* _TASK INSTRUCTIONS_:
Would you return, word for word, the lines of the data below from the line with "Go back using" through the line with "Click the dropdown", and no others?
[[ TASK DATA, beginning ]]
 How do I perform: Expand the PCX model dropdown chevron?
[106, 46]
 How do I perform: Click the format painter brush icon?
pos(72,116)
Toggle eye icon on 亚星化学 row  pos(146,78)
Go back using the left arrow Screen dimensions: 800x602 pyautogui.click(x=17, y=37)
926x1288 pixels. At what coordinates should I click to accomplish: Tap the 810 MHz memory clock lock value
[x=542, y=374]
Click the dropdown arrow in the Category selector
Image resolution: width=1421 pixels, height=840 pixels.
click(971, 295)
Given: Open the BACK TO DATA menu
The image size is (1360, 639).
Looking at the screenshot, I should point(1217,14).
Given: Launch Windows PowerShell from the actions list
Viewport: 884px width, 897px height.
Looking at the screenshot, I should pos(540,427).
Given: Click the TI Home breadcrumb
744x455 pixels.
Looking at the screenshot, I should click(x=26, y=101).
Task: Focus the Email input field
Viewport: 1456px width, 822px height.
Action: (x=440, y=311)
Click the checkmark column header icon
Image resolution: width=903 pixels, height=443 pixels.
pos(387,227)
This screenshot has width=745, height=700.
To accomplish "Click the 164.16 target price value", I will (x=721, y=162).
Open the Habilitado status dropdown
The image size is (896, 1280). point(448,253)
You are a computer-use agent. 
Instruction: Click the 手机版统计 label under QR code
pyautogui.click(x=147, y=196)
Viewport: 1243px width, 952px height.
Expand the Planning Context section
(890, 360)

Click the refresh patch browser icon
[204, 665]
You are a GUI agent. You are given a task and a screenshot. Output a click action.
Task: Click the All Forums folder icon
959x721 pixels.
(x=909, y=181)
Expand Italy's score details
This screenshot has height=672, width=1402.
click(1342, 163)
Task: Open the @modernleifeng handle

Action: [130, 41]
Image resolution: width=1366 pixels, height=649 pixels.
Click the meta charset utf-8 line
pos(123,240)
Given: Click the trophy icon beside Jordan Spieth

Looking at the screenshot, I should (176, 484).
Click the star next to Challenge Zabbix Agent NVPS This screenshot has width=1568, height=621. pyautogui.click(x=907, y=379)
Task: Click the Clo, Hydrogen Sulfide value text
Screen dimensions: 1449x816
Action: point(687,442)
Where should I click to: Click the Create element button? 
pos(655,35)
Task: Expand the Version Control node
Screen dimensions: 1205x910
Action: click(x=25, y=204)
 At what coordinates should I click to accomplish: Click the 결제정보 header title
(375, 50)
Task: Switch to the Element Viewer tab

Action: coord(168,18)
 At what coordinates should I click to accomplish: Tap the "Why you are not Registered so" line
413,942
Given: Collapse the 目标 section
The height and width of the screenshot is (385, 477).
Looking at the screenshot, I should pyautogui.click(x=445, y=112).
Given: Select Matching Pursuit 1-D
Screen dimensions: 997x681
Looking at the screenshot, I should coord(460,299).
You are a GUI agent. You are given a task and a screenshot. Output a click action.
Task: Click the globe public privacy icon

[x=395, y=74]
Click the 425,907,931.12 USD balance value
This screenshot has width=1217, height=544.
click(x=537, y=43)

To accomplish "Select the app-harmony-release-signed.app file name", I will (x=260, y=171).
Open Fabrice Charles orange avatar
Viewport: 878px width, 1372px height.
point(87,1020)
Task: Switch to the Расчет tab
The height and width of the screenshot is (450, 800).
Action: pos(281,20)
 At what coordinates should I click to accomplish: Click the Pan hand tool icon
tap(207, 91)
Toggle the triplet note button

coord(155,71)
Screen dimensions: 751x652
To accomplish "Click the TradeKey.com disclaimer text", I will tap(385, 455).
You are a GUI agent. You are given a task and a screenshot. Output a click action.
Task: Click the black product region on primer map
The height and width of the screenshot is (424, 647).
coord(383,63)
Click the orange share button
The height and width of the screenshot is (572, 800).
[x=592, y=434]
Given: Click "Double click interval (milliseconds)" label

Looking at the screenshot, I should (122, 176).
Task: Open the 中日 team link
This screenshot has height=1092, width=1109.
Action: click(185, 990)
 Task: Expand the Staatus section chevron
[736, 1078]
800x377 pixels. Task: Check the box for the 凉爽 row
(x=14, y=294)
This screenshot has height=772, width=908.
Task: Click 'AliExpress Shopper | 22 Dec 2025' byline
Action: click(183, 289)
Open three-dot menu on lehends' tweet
[[ TASK DATA, end ]]
* _ANSWER BOX_:
Go back using the left arrow Screen dimensions: 800x602 pyautogui.click(x=17, y=37)
926x1288 pixels. At what coordinates should I click to accomplish: Tap the 810 MHz memory clock lock value
[x=542, y=374]
Click the dropdown arrow in the Category selector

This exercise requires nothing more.